Records supplied

------

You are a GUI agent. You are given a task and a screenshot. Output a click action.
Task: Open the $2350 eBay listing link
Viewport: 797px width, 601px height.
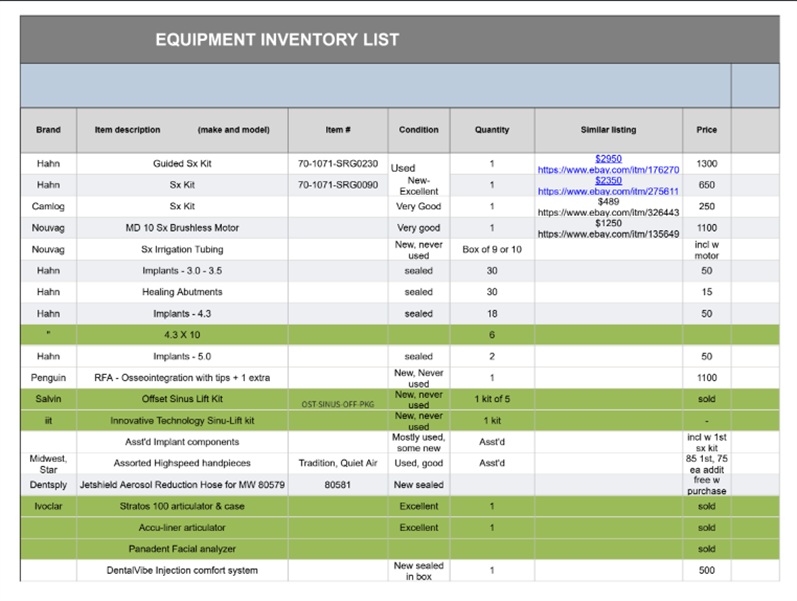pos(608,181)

------

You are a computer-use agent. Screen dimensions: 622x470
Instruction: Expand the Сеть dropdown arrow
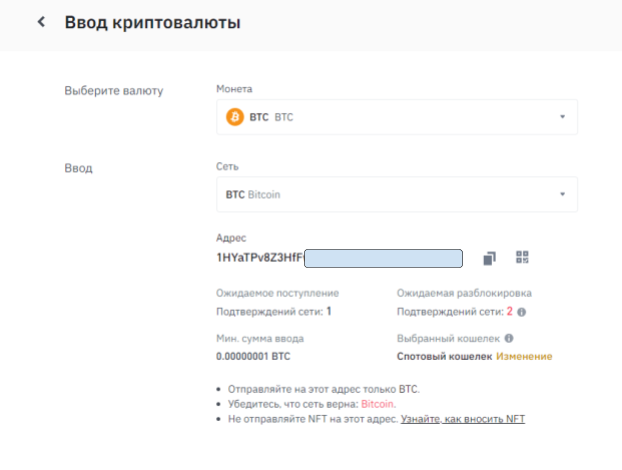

------

Aim
How many lines of the records contain the word "agent"? Reply with the number alone.

Finished answer
2